* Records for this exercise
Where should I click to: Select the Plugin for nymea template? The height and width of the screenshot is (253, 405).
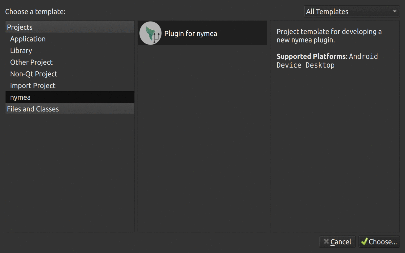coord(203,33)
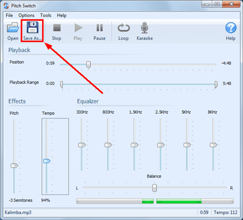Start playback with the Play icon

click(x=78, y=27)
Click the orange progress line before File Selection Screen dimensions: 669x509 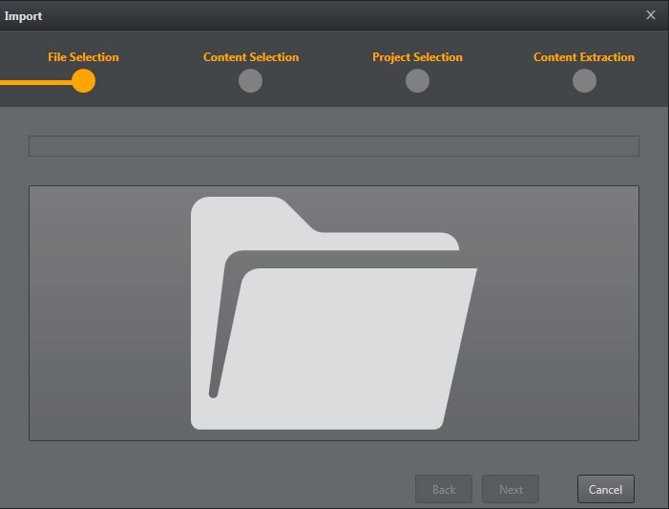[34, 82]
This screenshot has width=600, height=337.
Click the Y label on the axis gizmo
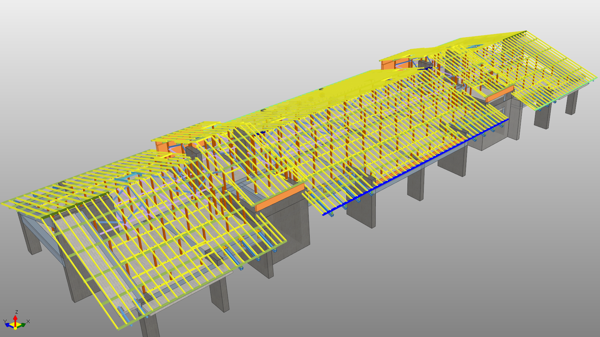[5, 321]
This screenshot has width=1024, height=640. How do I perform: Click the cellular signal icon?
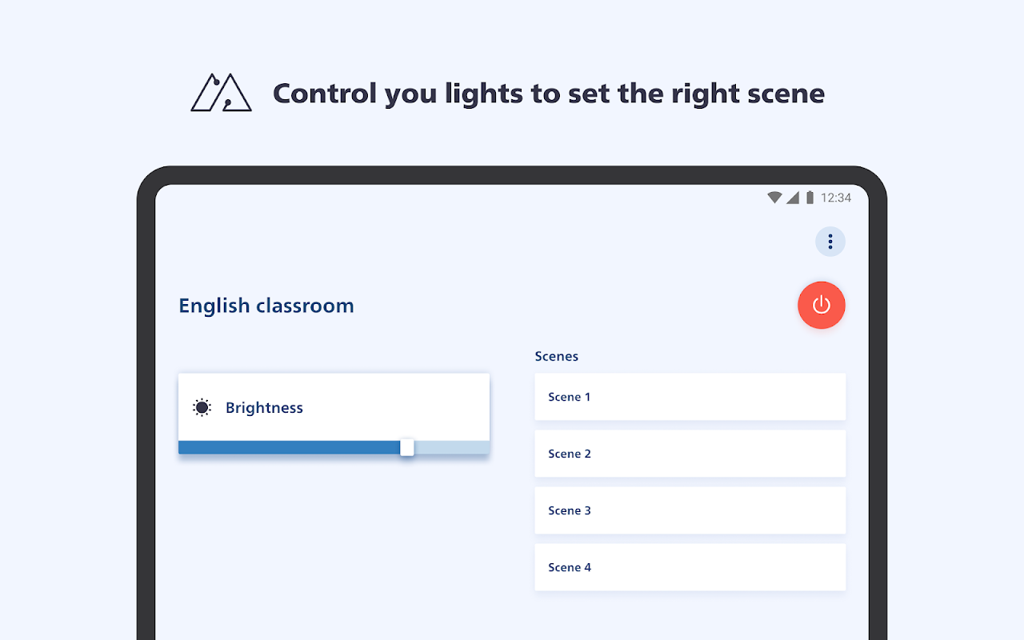pyautogui.click(x=793, y=198)
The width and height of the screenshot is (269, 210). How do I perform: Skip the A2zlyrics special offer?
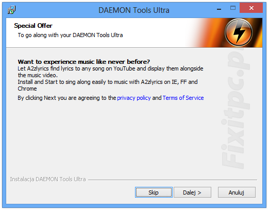tap(154, 193)
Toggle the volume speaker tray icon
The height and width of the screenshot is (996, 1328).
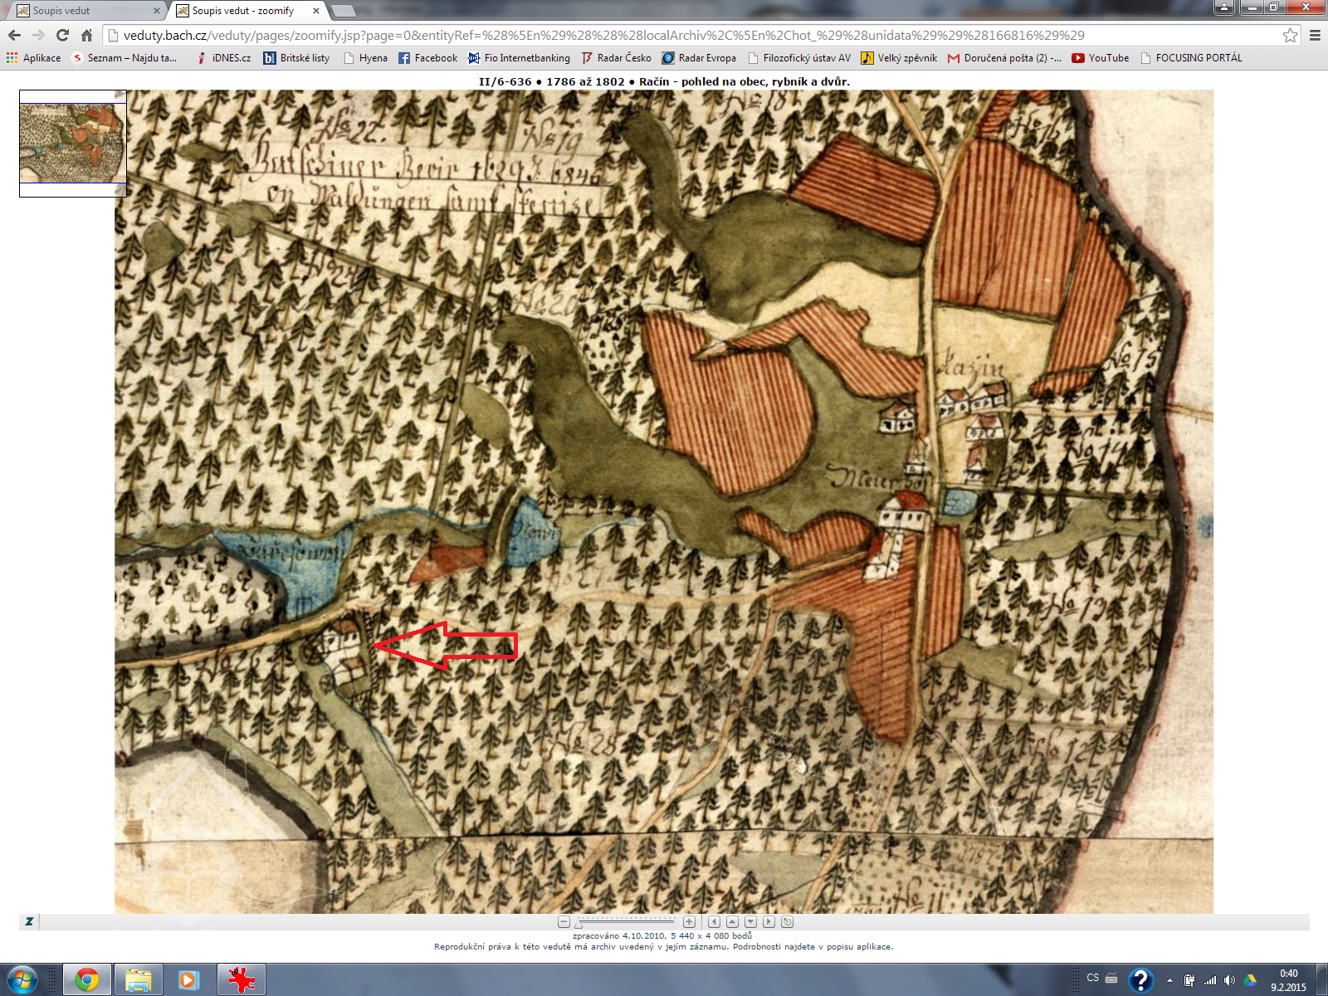coord(1229,980)
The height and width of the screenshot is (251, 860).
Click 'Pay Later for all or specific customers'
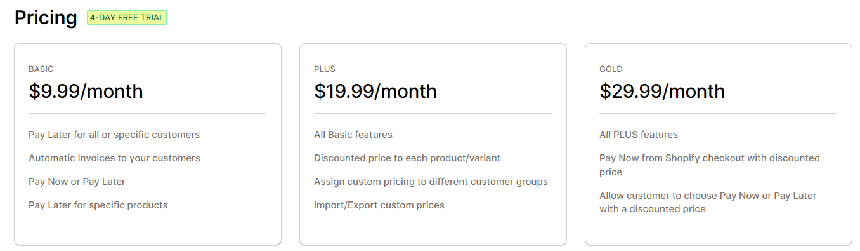click(x=114, y=135)
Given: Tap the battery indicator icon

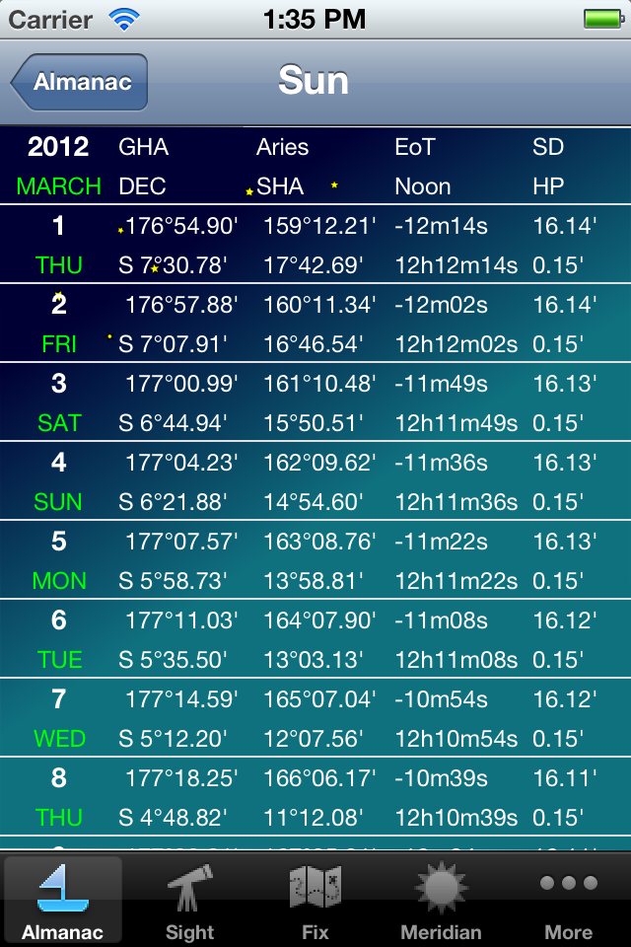Looking at the screenshot, I should 601,19.
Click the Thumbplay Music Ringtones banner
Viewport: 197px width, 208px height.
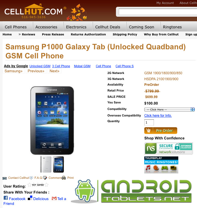point(161,165)
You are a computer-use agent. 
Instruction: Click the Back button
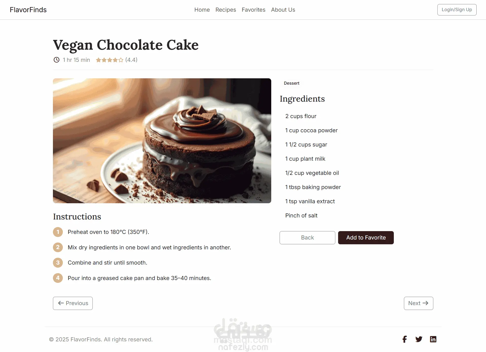tap(307, 238)
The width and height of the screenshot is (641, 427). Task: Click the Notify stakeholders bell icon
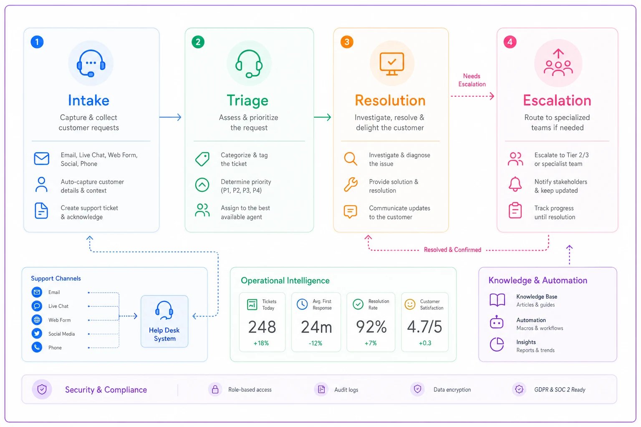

* How to complete this task
Leave every picture out and write out, word for word, the lines from the one that contains "You are a computer-use agent." through the last line of the records.

* Answer section
You are a computer-use agent. 
Instruction: Click the Back button
tap(307, 238)
The width and height of the screenshot is (641, 427). Task: Click the Notify stakeholders bell icon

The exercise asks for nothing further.